This isn't the beginning of this conversation and it certainly won't be the end, but I had a thought recently with all this Hall of Fame talk going on: if Coors Field is really the reason to keep out Larry Walker and (eventually) Todd Helton, shouldn't their stats away from home be much worse than their stats in the friendlier confines of 20th and Blake?
I've also been harping on a particular double-standard lately and I think Patrick Saunders at the Denver Post pretty much covered it in this tweet after his conversation with Larry Walker yesterday:
Former #Rockies star Larry Walker said if hitters are penalized for Coors Field, why aren't pitchers penalized for West Coast ballparks?— Patrick Saunders (@psaundersdp) January 8, 2014
But given that -- as things stand now -- Colorado hitters are punished for playing here and no pitcher I've ever heard of has had his home ballpark even mentioned during his HOF debate, I figure the first step is to take a look inside the numbers that Walker and Helton put up (min 100 PAs) over their careers in other parks.
Todd Helton's Career Splits, by Ballpark
|ARI-Bank One Bpk||454||32||13||53||.283||.399||.481||.880||.297|
|STL-Busch Stad 3||107||7||1||9||.223||.308||.330||.638||.282|
Larry Walker's Career Splits, by Ballpark
|ARI-Bank One Bpk||170||11||5||23||.350||.465||.550||1.015||.404|
|PIT-3 Rivers Std||251||13||10||29||.266||.323||.463||.786||.291|
I could pour through those stats for a while (and I will) but what struck me the most is right in line with what Walker mentioned to Saunders; I was expecting their numbers in the pitcher-friendly, west-coast parks to be killing their overall numbers and at first glance this didn't seem to be the case.
So I did some number crunching of my own (don't worry I'll recover from brain freeze any day now) and figured I would combine each guy's plate appearances at the NL West opponents not named Arizona (still a hitters park) and see how our purple-clad HOF candidates stood up.
Numbers for games in LAD, SFG, and SDP
As per usual, I'm not sure I've reached any conclusions here.

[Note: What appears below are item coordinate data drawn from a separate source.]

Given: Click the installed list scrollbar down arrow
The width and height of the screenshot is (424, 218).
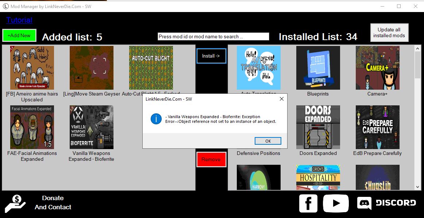Looking at the screenshot, I should [x=418, y=187].

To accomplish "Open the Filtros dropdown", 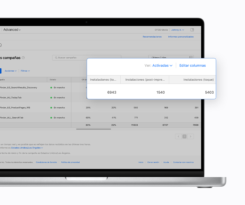I will pos(25,71).
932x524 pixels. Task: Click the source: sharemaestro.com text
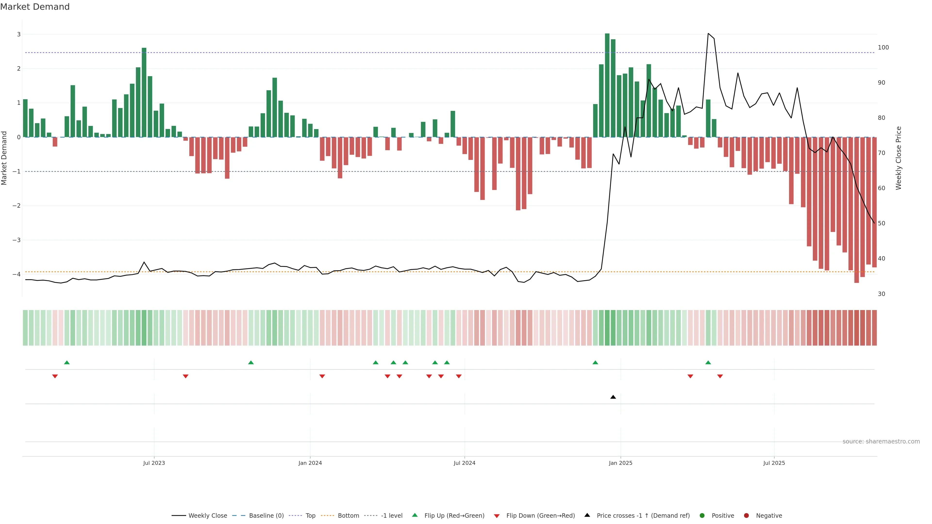(881, 442)
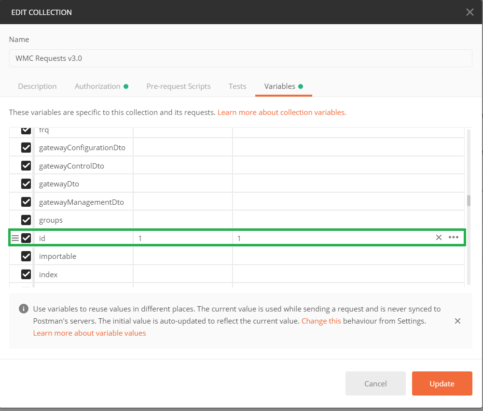
Task: Toggle the groups variable checkbox
Action: pyautogui.click(x=26, y=220)
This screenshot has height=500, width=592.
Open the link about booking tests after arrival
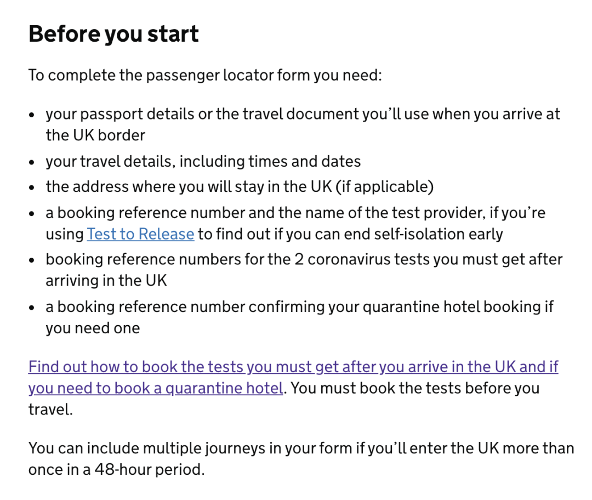click(293, 367)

Both guys take obvious hits when playing in these environments -- and so does almost everybody else -- but still, the stats are anything but abhorrent and suggest to me that although Coors Field clearly helps the overall numbers, there are plenty of other mitigating factors than "Coors" vs "Not Coors."

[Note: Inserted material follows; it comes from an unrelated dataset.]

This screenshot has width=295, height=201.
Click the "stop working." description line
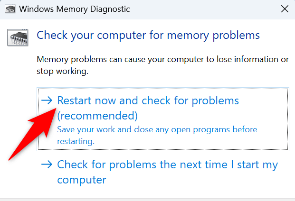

If the argument against letting these guys in the Hall is that "production is production and HOF players must produce on the road" then we need to pour into these numbers even deeper and take a look at the disparity in the home/road splits of Hall-of-Famers who didn't play at Coors.
However, if the argument is "Coors Field simply means you cannot trust the overall numbers because they inflate the entire notion of them as hitters" then I think the numbers above go a long way toward countering that argument.
In a large sample size, and under the worst possible hitting conditions, both Walker and Helton were still pretty darned good. These numbers show that they were not products of Coors Field -- simply masters of it while being mostly well-above-average everywhere else.
Baseball Prospectus ranks the Rockies Top 10 prospects and holy WOW Raimel Tapia!
Beyond the Boxscore has their picks for the Hall of Fame. For the record (and since I'm not even close to getting a vote) here would be my ballot (in order of preference): Maddux, Thomas, Glavine, Biggio, Bonds, Clemens, Walker, Piazza.